The charge is made lightly but it is potentially devastating, reducing Rawls’s model to a utopian vision of how people would live if only they were good. Rawls rejects it, quietly but firmly; while he concedes that his presuppositions are liberal, they find expression not in the characters of the subjects populating his model but in their nature. Specifically, it is in their nature to work together with other individuals (and hence to value reciprocity and fairness) and to value some states of affairs more highly than others (and hence to value morality and logic). The only qualities Rawls reads into the subjects in his model are the capacities to co-operate reasonably, where ‘reasonableness’ includes a sense of justice, and to deliberate rationally, where ‘rationality’ includes an idea of the good. Everything else in the model follows – which is to say, everything in the model follows from some facts about people as they are.
Again, I find myself convinced but unpersuaded.

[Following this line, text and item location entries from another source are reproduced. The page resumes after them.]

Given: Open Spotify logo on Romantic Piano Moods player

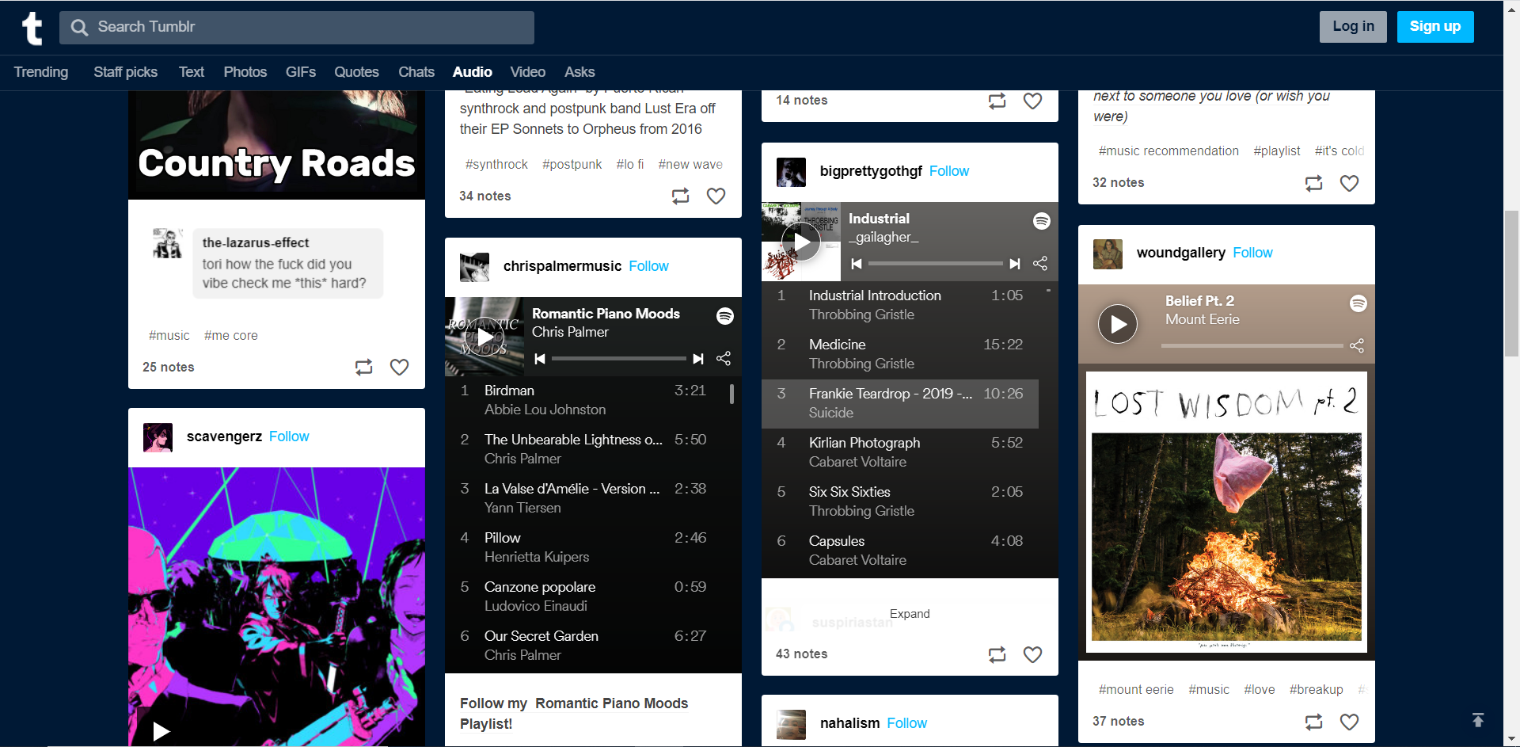Looking at the screenshot, I should pyautogui.click(x=724, y=316).
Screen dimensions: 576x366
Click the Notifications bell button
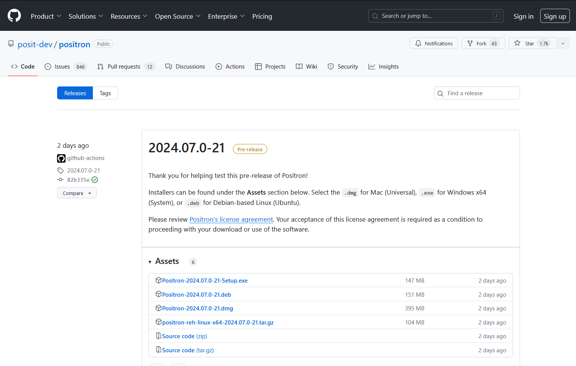tap(434, 43)
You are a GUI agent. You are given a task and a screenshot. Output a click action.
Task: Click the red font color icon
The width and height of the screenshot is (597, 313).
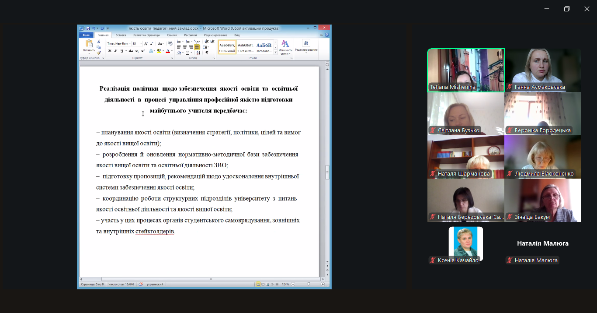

One reason why I’ve harped on Rawls’s particular definitions of the ‘reasonable’ and ‘rational’ is that they’re easily overlooked, but make Rawls’s model much easier to understand if they’re taken into account – cf. Hart’s puzzlement over how the model would work on assumptions of ‘self-interested rationality’. But another reason is more critical. Certainly there are such things as co-operative reasonableness and rationality oriented towards an idea of the good, and practices informed by them; an account of society based exclusively on individual self-interest would be not so much impoverished as false. But bracketing out means/end rationality and reasonableness in the pursuit of one’s own desires seems like an equal and opposite distortion. The question is not whether Rawls’s moral powers are a human reality but whether they could ever do the work he wants them to – and saying that they could do if their exercise were given priority over less moral pursuits is begging the question.
I sense that Hart saw a deep equivocation here, between a model which could exist (in the sense that it rests on valid assumptions about human nature) and one which could exist (in the sense that the model itself represents an imaginable society). It may be that Rawls only saw himself as developing the first of these; however, to the extent that such an abstract standard can be a driver for reforms to the society we have, it must surely be possible to envisage reforms which would represent steps towards it, even if they were fated never to reach it. And, if Rawls’s model is supposed to represent something approachable (even if not attainable), we’re back to the original question: why are his subjects so nice? The answer seems obvious – it’s because they’ve chosen to prioritise conditions favouring the exercise of the two moral powers – but this only defers the question: in the light of most of human history to date, why have they chosen to do that? If we’re going to have a society founded on a complex balance of basic liberties – and it sounds like a good idea – where are we going to get the people who want one? And, if we haven’t got those people, maybe we should be working on something for the people we have got – a theory of justice as between flawed, lazy, selfish and intermittently deceitful people, for example.